#### Data provided

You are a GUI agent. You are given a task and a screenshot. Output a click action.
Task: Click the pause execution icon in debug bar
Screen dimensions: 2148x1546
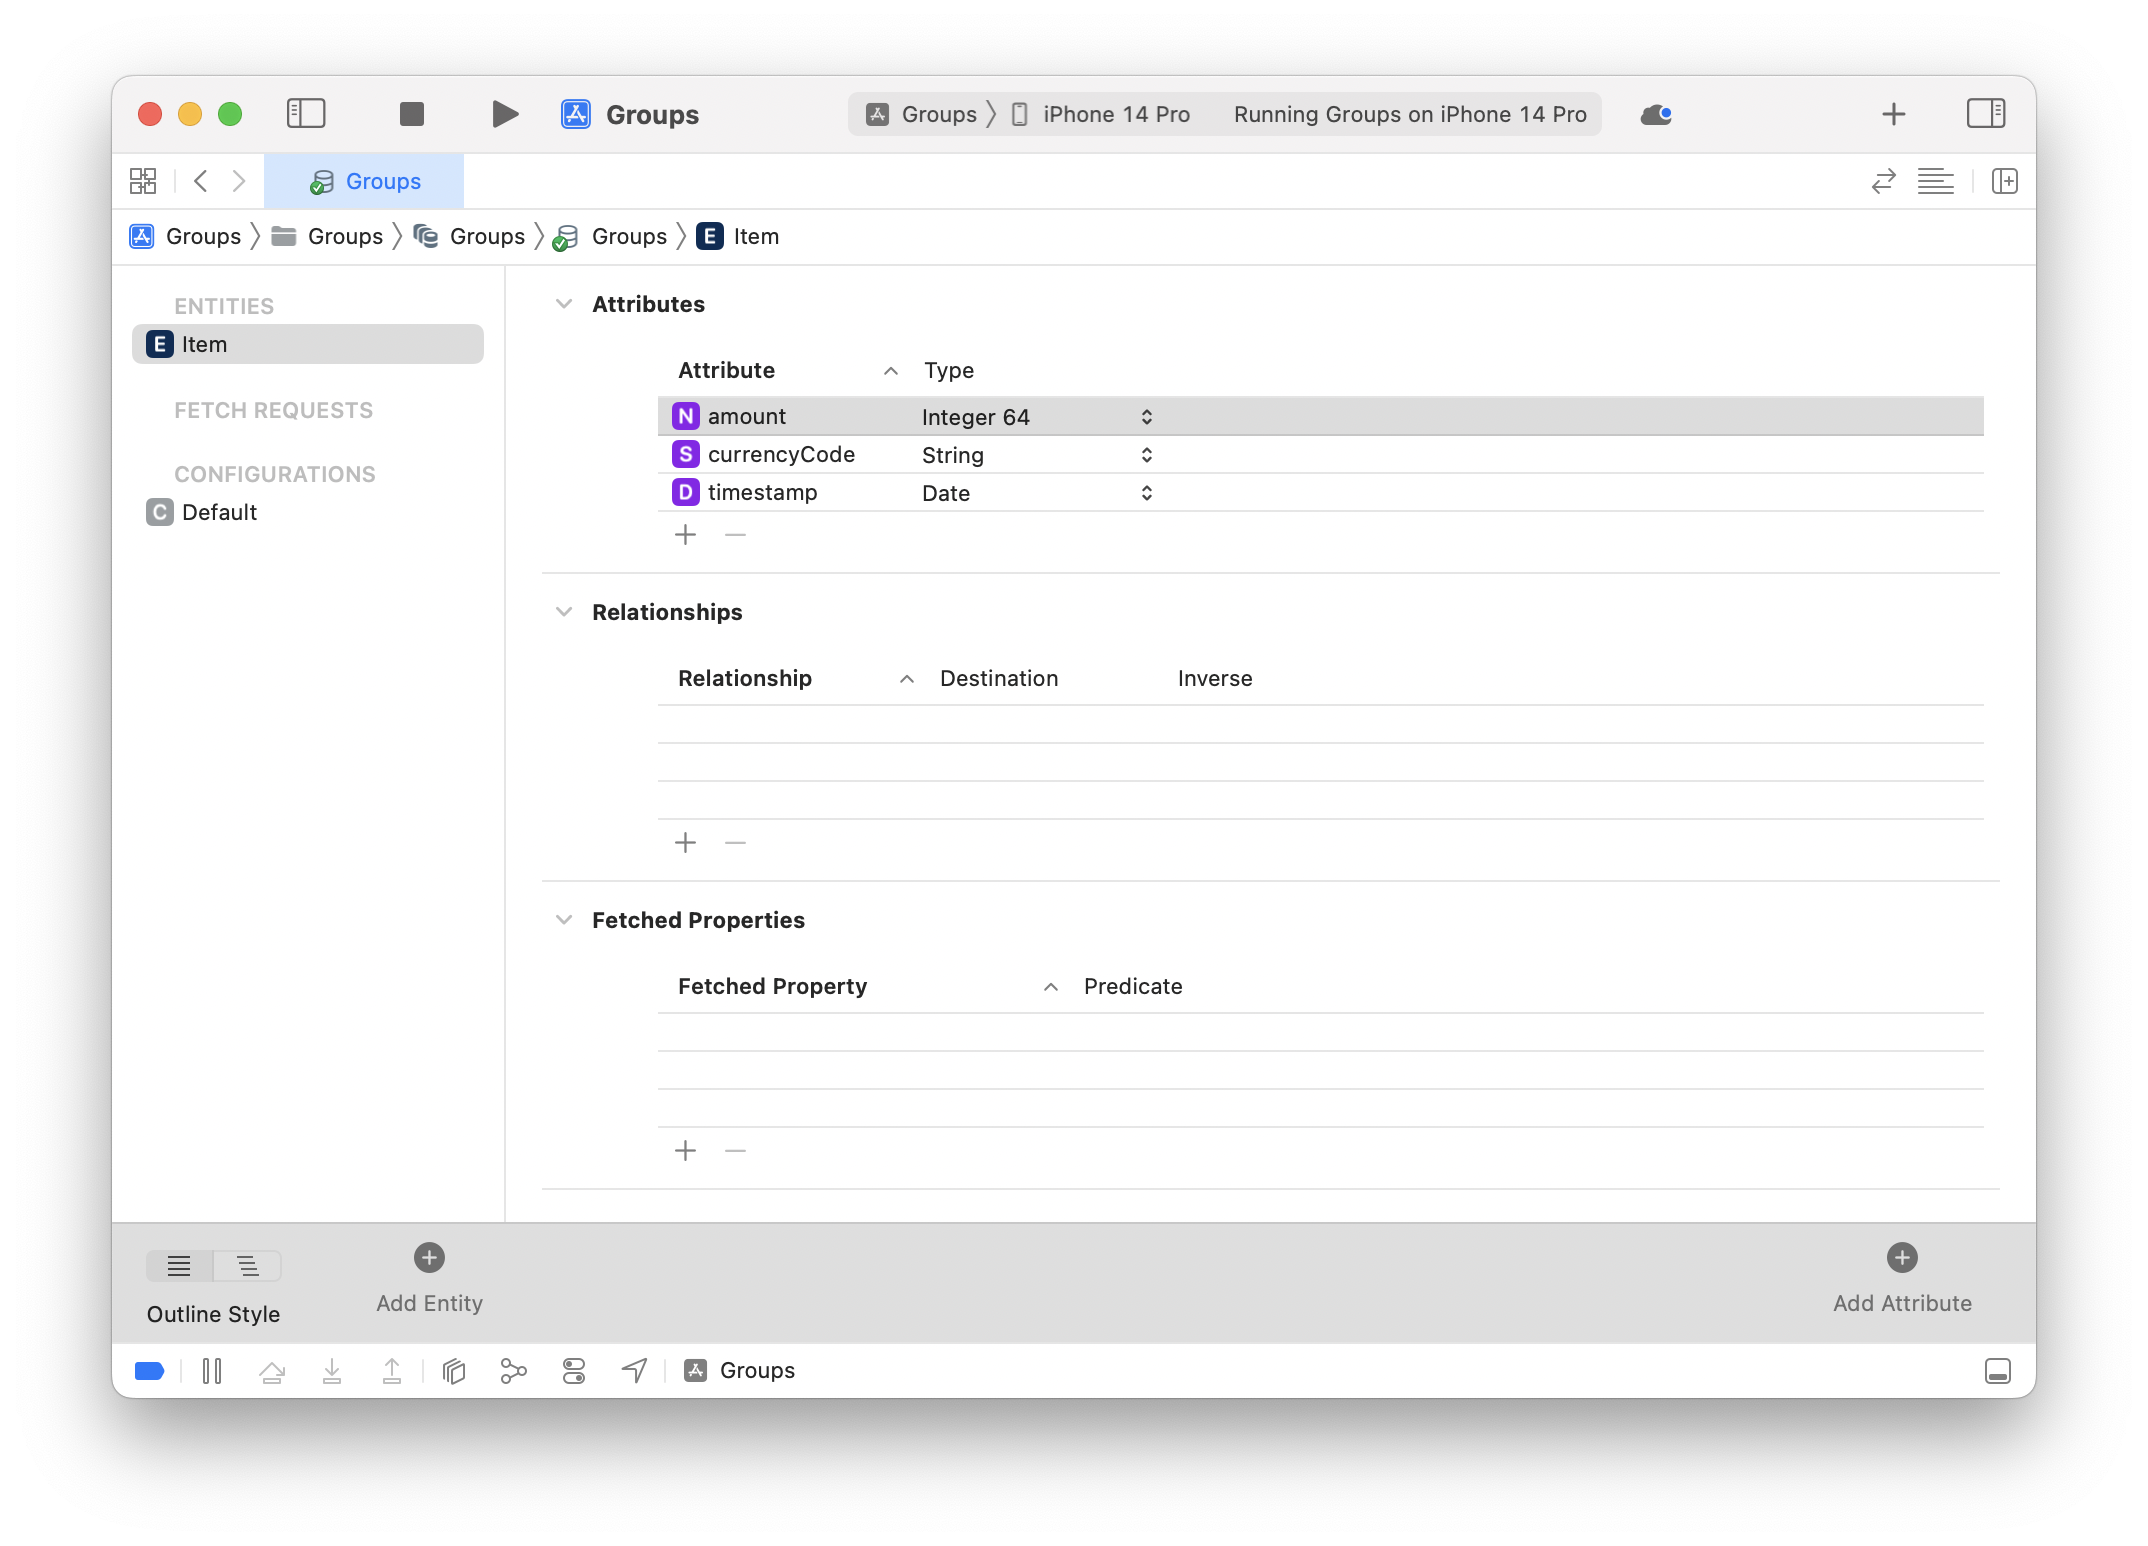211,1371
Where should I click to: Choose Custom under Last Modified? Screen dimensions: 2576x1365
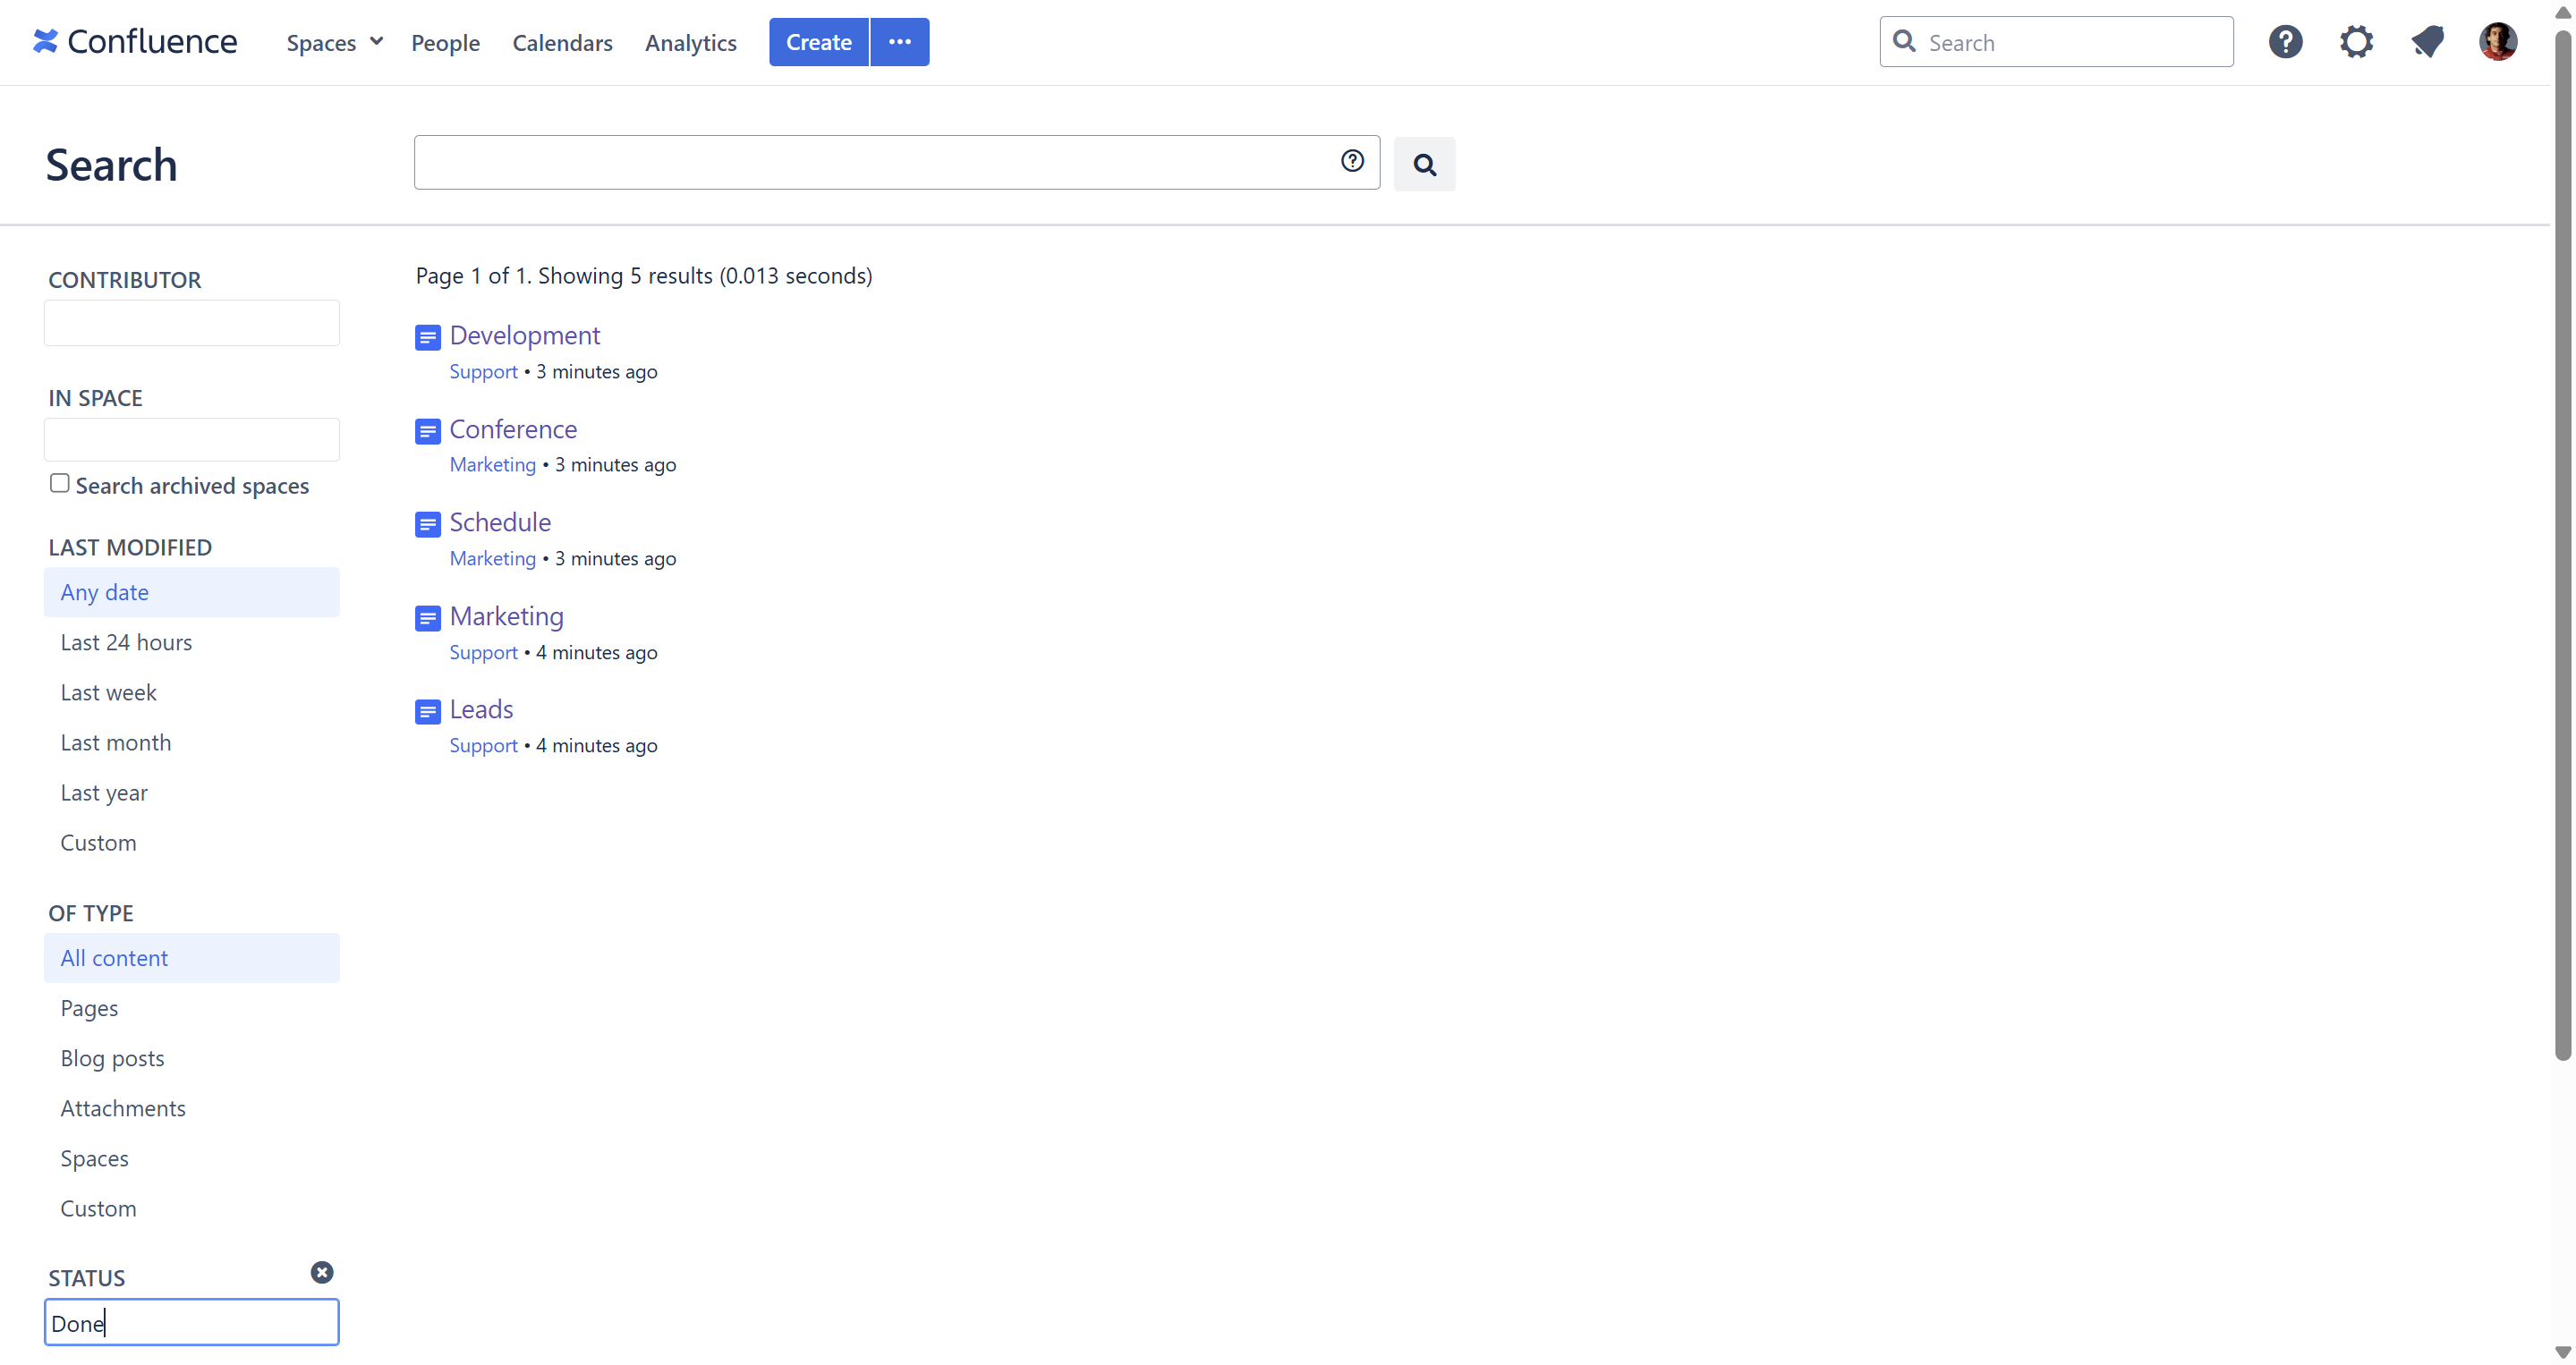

########

Above are records with pictures; repeat the records exactly and leave the pictures out.

You are a GUI agent. You are given a task and a screenshot. Output a click action.
Task: Click the pause execution icon in debug bar
Screen dimensions: 2148x1546
211,1371
Where should I click to: Choose Custom under Last Modified? Screen dimensions: 2576x1365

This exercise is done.